Word for word, set down every line of the entries below from the line with "Viewport: 1366px width, 768px height." to the line with "Task: Click the 17 badge on Health Indicators", including both, and no other line.

[Records from a collection]
· · ·

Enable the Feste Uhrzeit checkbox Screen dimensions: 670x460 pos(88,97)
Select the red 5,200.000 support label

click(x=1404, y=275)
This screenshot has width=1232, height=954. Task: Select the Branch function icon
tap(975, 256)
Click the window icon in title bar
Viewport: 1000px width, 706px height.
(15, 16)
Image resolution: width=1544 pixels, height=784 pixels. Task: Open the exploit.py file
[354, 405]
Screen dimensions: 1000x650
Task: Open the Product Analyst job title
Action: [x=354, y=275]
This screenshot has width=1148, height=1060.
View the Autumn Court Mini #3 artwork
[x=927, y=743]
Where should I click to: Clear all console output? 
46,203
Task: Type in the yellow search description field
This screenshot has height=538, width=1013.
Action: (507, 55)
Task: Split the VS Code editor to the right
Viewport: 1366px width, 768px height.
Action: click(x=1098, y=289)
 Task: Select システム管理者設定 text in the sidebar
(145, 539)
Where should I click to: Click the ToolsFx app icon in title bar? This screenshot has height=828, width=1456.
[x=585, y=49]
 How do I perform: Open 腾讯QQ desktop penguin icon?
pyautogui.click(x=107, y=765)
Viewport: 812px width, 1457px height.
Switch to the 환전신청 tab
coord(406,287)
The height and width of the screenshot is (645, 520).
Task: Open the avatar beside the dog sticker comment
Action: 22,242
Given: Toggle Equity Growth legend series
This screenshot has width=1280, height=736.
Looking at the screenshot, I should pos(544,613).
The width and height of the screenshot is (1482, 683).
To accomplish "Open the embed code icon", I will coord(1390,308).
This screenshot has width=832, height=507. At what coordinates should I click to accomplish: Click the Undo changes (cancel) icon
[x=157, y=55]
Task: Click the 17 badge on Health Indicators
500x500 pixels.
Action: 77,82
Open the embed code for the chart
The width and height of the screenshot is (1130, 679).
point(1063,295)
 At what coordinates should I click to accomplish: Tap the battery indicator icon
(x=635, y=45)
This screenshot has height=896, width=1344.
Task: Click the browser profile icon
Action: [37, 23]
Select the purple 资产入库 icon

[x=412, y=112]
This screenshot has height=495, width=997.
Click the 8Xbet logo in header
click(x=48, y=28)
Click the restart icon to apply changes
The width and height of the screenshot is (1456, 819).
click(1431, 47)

· · ·

Reply to the exercise:
Viewport: 1366px width, 768px height.
Action: click(x=1098, y=289)
 Task: Select システム管理者設定 text in the sidebar
(145, 539)
Where should I click to: Click the ToolsFx app icon in title bar? This screenshot has height=828, width=1456.
[x=585, y=49]
 How do I perform: Open 腾讯QQ desktop penguin icon?
pyautogui.click(x=107, y=765)
Viewport: 812px width, 1457px height.
Switch to the 환전신청 tab
coord(406,287)
The height and width of the screenshot is (645, 520).
Task: Open the avatar beside the dog sticker comment
Action: 22,242
Given: Toggle Equity Growth legend series
This screenshot has width=1280, height=736.
Looking at the screenshot, I should pos(544,613).
The width and height of the screenshot is (1482, 683).
To accomplish "Open the embed code icon", I will coord(1390,308).
This screenshot has width=832, height=507. At what coordinates should I click to accomplish: Click the Undo changes (cancel) icon
[x=157, y=55]
Task: Click the 17 badge on Health Indicators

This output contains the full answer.